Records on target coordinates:
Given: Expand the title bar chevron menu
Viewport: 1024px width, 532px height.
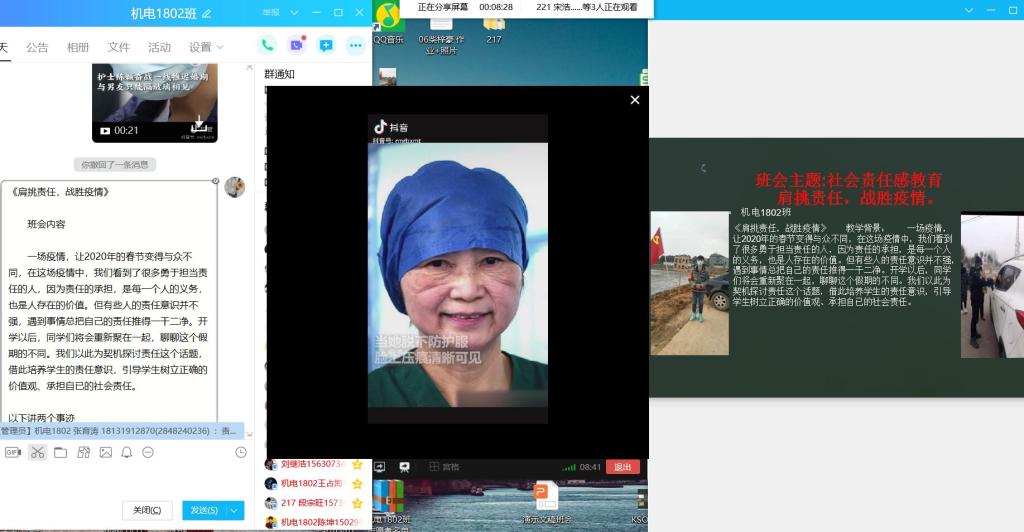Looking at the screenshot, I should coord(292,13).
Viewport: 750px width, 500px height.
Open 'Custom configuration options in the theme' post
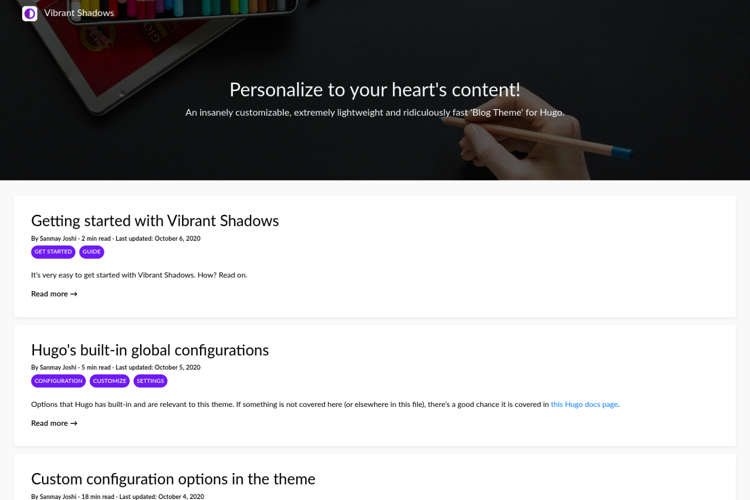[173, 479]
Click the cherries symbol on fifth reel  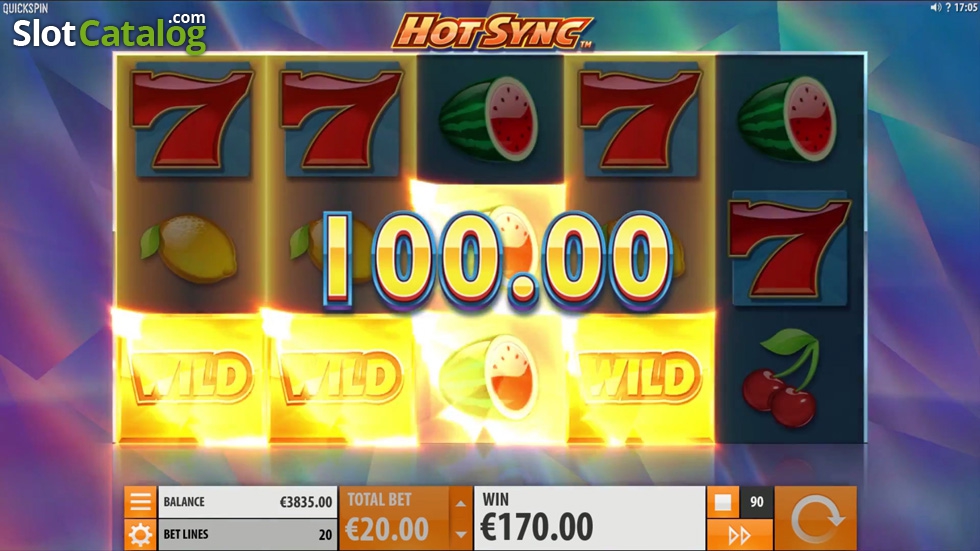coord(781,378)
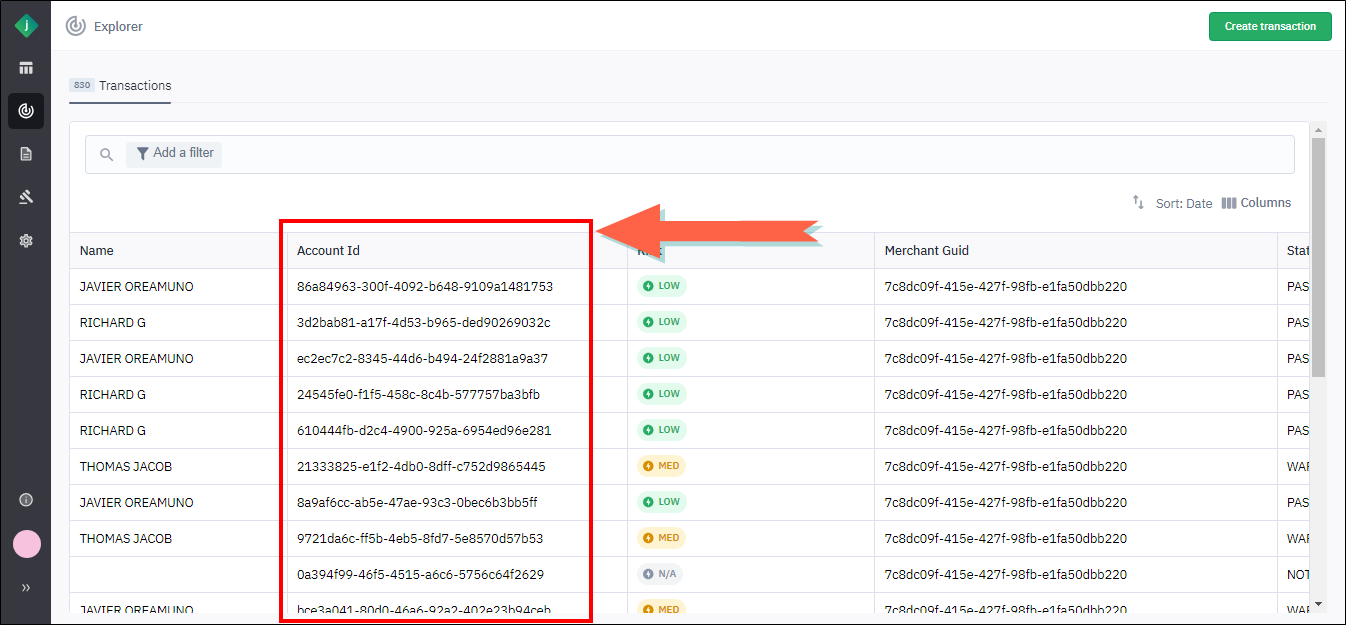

Aim of the task: From the records above, pick out each line that holds the string "Viewport" and copy it.

Written response:
Viewport: 1024px width, 532px height.
Viewport: 750px width, 500px height.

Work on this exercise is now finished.